Goal of the exercise → Give again, word for word, each line below starting at the one that contains "You are a GUI" and ending at the one that contains "This screenshot has width=808, height=653.".

Data for analysis →
%%

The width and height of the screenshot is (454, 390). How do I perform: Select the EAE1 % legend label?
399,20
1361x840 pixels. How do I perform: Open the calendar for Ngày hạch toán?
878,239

%%
%%

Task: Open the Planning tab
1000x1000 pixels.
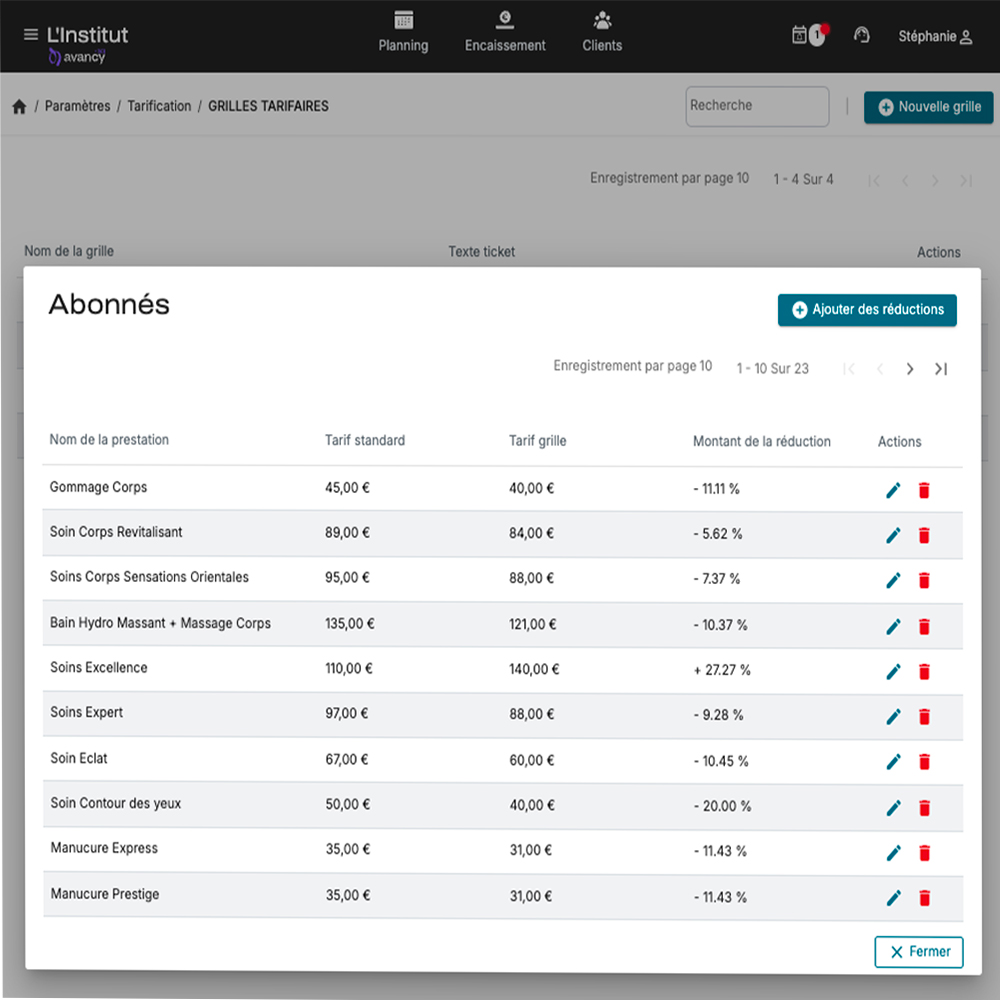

%%
%%

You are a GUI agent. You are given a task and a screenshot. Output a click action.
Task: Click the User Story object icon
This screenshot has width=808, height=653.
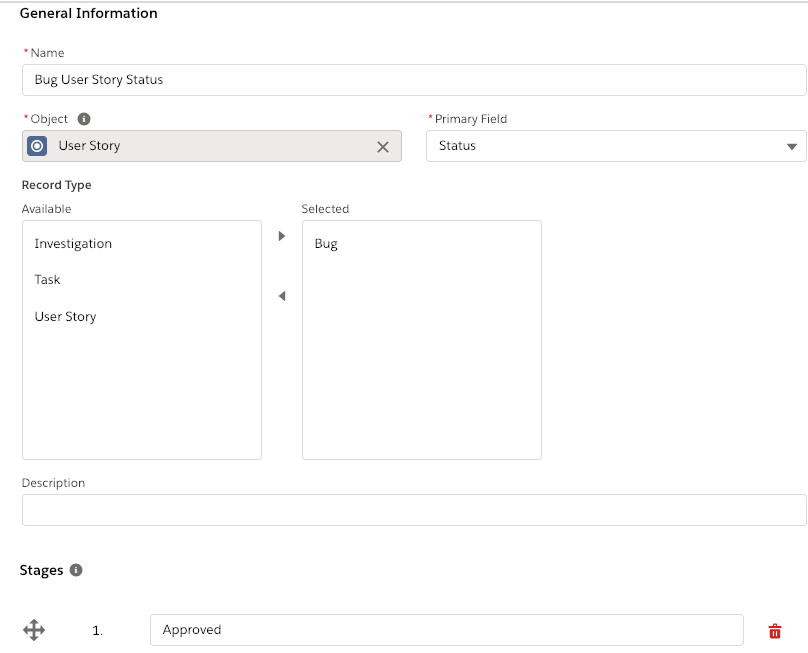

%%

Response →
You are a GUI agent. You are given a task and a screenshot. Output a click action.
Task: Click the User Story object icon
This screenshot has width=808, height=653.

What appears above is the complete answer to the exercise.